Was ich Eingang nicht erwähnt habe, ist dass meine Mutter (Jahrgang 1948) zusätzlich auch einen recht narzisstischen und kontrollsüchtigen Charakter hat. Mein Vater (Jahrgang 1943) dagegen ist Recht schwach und hat zu einem gewisse Grad eine sozial Phobie. Mein Vater war zwar niedergelassener Arzt aber hat im Grunde nur gearbeitet und das Geld besorgt und sonst nicht viel. Meine Mutter war auch Ärztin in der gleichen Praxis (anderer Fachbereich) hat aber alles andere organisiert, bestimmt und größtenteils die Entscheidungen getroffen.
Ich weiß, dass es von ihren eigenen Eltern kommt die die Kriegserfahrungen machen mussten. Mein Vater wurde quasi von seinen Eltern verstossen und musste sich um sich selbst kümmern. Daher hat er auch keine positiven Erfahrungen bzw. Verhältnis zu Frauen meiner Meinung nach. Meine Mutter wurde von ihrer Mutter fast so erzogen, dass Männer schlecht sind und sie immer selbstständig und unabhängig sein muss. Ich kann mich als Kleinkind daran erinnern, dass meine Großmutter erzählt hat, dass sie wohl von ihrem Mann, also meinem Großvater, vergewaltigt wurde. Ob es stimmt können wir nicht sagen und als 10 Jähriger habe ich es nicht verstanden.

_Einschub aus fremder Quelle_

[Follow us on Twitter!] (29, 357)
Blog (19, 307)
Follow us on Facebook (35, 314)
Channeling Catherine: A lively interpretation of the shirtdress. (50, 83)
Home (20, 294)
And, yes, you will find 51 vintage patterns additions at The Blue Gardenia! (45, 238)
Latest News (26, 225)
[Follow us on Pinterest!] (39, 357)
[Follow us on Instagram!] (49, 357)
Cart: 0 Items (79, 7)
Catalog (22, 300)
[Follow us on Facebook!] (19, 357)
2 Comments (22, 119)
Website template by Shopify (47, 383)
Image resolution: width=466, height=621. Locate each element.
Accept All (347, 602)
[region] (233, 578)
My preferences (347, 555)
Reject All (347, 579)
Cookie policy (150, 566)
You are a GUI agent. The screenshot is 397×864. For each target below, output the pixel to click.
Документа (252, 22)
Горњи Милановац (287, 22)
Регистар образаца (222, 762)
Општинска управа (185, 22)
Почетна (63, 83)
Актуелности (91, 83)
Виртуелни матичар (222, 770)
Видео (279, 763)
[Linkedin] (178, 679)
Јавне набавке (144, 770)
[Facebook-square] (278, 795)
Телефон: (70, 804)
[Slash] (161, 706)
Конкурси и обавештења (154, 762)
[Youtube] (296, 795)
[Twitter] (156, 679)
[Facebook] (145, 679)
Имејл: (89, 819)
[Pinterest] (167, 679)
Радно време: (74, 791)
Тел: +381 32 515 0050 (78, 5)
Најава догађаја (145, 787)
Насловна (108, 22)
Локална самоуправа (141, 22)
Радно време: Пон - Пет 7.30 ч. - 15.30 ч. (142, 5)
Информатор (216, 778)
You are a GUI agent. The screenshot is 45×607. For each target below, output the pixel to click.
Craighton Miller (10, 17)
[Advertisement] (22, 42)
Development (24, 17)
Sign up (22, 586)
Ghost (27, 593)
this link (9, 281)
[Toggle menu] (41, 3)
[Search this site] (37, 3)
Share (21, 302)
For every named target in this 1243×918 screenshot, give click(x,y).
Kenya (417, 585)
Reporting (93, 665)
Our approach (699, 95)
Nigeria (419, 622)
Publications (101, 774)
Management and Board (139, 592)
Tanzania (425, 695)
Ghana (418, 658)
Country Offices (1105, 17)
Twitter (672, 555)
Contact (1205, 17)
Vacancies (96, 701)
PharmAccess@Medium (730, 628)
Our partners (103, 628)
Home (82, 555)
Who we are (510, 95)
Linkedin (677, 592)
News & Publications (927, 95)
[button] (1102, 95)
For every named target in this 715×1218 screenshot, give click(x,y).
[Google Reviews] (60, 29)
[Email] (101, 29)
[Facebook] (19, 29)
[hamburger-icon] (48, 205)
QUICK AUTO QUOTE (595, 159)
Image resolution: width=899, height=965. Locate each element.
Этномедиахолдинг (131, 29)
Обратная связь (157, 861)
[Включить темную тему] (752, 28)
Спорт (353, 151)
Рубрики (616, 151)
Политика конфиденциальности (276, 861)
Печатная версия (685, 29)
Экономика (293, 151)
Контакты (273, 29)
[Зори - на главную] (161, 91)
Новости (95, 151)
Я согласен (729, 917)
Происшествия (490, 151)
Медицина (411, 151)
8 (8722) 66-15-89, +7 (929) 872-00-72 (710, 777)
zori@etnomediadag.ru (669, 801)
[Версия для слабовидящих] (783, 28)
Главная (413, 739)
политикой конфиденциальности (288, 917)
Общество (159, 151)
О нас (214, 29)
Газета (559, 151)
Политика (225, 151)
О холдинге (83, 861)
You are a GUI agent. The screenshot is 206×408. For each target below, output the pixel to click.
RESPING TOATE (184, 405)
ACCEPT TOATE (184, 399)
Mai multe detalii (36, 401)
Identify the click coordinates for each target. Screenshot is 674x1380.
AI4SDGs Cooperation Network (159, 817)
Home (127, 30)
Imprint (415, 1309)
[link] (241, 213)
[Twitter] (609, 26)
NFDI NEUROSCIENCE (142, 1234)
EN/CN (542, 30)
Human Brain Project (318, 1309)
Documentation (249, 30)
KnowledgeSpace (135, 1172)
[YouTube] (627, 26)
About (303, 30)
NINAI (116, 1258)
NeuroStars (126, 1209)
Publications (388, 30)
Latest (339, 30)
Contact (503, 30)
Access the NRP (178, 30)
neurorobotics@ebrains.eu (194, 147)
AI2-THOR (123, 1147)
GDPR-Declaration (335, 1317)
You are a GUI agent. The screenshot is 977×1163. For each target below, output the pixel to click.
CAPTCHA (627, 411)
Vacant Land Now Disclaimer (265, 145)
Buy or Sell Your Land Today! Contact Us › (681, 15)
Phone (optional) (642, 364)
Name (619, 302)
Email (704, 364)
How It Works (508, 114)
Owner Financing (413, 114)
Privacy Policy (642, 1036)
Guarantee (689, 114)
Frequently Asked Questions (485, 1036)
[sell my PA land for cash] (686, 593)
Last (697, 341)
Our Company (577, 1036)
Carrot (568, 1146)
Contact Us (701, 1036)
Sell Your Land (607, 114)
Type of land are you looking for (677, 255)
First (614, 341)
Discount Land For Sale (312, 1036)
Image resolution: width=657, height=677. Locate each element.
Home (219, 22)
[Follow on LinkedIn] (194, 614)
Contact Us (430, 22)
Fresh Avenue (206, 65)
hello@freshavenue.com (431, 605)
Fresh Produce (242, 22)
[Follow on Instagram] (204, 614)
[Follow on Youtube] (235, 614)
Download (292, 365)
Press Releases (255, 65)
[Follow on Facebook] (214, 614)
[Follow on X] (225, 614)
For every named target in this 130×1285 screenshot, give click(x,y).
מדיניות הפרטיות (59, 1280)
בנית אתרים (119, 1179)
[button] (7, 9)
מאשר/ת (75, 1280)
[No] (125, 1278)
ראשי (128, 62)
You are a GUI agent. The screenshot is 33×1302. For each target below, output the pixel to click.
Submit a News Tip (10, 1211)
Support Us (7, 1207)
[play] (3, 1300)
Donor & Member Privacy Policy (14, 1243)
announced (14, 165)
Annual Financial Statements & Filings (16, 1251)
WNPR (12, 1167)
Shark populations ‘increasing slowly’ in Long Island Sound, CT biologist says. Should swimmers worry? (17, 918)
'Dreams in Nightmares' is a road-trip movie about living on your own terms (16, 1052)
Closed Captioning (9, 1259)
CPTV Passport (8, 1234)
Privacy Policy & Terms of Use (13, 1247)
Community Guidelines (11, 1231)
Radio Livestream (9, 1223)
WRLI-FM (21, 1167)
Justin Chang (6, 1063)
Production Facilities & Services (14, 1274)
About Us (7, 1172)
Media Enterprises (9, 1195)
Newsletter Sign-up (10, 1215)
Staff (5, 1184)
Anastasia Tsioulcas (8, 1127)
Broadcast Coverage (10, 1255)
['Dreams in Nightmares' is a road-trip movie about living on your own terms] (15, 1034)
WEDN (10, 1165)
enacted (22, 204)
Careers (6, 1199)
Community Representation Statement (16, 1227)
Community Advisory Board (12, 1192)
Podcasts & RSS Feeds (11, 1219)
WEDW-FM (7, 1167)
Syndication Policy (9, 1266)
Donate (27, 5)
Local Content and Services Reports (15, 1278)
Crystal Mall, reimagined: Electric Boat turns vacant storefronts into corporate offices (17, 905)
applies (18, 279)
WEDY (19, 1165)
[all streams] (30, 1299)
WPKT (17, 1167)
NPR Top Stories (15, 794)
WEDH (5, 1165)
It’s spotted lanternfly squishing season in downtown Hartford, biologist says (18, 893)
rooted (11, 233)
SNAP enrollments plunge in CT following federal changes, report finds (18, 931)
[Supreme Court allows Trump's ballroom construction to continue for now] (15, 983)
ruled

Wie ich Eingangs schon erwähnt habe wurde bei uns selten gelacht, Komödien geschaut oder auch nur schöne, positive Musik gehört. Dies wurde immer nur als Quatsch oder Lärm abgetan.
Bei meinen Geschwistern sage ich manchmal das unsere Familie eine Petrischale für Depressionen ist.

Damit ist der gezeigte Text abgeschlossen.